◆ **WORKING DATA**
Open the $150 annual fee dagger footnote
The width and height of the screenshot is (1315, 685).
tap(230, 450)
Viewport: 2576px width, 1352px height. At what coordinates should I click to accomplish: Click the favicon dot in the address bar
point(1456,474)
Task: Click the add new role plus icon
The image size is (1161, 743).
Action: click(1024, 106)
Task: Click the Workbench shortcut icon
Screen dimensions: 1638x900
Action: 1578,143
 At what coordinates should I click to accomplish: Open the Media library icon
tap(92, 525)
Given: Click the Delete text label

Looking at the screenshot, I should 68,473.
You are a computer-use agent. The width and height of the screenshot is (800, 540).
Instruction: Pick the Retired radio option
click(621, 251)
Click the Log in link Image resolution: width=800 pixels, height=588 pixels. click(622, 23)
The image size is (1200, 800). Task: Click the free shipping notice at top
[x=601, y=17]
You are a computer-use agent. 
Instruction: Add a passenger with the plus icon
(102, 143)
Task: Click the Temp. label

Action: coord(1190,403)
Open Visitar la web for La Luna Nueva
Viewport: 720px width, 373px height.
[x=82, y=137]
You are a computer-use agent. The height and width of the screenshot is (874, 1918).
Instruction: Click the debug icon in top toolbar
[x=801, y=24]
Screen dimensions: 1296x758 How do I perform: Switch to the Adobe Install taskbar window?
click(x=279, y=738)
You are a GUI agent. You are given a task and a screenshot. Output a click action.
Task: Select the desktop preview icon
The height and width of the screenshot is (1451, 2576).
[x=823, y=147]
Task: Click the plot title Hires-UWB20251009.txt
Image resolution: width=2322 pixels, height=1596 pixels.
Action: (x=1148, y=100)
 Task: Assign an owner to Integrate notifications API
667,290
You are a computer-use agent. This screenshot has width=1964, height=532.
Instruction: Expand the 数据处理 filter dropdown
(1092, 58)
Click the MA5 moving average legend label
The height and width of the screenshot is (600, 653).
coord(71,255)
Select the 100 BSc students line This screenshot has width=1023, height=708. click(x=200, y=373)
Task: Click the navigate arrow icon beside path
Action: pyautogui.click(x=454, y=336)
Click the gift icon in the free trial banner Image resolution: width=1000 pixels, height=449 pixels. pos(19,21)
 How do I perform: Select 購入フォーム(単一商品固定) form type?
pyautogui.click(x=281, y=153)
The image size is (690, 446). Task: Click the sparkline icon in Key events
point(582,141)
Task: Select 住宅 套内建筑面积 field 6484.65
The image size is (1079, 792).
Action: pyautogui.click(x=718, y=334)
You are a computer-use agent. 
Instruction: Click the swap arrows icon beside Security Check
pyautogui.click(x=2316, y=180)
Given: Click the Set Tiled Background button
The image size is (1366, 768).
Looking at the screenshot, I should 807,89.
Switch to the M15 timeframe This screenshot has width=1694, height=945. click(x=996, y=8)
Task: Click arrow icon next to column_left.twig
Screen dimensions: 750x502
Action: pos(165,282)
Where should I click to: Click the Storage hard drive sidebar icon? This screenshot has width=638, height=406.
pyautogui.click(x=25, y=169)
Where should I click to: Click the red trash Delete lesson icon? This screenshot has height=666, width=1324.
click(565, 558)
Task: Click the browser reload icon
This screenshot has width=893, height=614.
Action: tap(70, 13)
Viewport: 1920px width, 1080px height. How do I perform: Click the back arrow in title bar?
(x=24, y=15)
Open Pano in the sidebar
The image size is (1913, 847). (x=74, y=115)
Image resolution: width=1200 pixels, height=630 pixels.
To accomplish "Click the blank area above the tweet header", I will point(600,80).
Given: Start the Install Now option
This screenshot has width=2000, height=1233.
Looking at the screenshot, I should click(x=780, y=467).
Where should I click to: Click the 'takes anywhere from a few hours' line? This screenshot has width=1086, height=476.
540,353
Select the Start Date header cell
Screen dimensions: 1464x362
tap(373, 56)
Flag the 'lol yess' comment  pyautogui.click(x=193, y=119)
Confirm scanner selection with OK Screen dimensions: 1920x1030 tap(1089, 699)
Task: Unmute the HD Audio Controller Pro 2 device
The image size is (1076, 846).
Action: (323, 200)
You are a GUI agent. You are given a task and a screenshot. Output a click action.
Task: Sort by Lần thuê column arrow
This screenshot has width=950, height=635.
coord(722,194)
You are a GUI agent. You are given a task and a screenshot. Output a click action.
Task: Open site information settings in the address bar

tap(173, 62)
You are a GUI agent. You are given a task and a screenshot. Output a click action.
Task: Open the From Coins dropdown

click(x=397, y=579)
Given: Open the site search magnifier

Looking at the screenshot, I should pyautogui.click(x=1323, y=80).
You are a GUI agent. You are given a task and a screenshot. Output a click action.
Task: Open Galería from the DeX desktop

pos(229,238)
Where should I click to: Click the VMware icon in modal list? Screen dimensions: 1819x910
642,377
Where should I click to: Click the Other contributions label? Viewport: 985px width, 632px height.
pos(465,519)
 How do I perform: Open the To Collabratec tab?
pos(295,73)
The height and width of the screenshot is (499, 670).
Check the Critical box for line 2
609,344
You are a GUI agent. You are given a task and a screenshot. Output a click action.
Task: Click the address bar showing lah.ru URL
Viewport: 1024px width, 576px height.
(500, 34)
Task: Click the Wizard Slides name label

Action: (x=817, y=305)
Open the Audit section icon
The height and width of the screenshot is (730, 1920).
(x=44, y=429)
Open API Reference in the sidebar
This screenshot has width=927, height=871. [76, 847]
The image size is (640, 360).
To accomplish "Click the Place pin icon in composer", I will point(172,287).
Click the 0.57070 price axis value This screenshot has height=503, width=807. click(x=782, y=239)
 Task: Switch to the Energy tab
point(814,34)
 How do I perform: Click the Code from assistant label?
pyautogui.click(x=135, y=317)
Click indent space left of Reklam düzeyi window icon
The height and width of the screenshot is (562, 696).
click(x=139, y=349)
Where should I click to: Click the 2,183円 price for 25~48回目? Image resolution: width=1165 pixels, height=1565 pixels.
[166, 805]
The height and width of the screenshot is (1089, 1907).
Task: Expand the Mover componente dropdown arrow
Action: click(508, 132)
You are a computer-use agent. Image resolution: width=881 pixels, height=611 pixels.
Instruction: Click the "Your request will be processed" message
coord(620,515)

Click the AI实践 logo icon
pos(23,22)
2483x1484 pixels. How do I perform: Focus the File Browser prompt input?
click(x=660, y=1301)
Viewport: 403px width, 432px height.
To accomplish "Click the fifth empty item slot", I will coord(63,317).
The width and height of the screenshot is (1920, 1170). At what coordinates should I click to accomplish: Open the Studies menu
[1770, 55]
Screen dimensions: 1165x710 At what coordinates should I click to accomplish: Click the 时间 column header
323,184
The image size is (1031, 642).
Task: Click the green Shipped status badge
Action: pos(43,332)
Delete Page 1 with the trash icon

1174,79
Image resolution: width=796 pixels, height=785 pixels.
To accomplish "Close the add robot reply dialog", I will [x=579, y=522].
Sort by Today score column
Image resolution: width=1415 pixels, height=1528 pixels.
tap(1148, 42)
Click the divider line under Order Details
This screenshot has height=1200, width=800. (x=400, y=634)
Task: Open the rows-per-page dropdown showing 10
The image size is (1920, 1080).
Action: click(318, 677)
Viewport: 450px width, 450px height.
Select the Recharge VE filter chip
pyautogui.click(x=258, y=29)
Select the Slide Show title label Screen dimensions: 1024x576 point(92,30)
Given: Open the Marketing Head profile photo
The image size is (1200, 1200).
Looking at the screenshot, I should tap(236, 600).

◆ **WRITTEN REQUEST**
Please reproduce the records from the line with "How do I perform: Select" up to and including the line with "click(565, 558)".

◆ **OUTPUT FOR THIS TASK**
 How do I perform: Select 購入フォーム(単一商品固定) form type?
pyautogui.click(x=281, y=153)
The image size is (690, 446). Task: Click the sparkline icon in Key events
point(582,141)
Task: Select 住宅 套内建筑面积 field 6484.65
The image size is (1079, 792).
Action: pyautogui.click(x=718, y=334)
You are a computer-use agent. 
Instruction: Click the swap arrows icon beside Security Check
pyautogui.click(x=2316, y=180)
Given: Click the Set Tiled Background button
The image size is (1366, 768).
Looking at the screenshot, I should 807,89.
Switch to the M15 timeframe This screenshot has width=1694, height=945. click(x=996, y=8)
Task: Click arrow icon next to column_left.twig
Screen dimensions: 750x502
Action: pos(165,282)
Where should I click to: Click the Storage hard drive sidebar icon? This screenshot has width=638, height=406.
pyautogui.click(x=25, y=169)
Where should I click to: Click the red trash Delete lesson icon? This screenshot has height=666, width=1324.
click(565, 558)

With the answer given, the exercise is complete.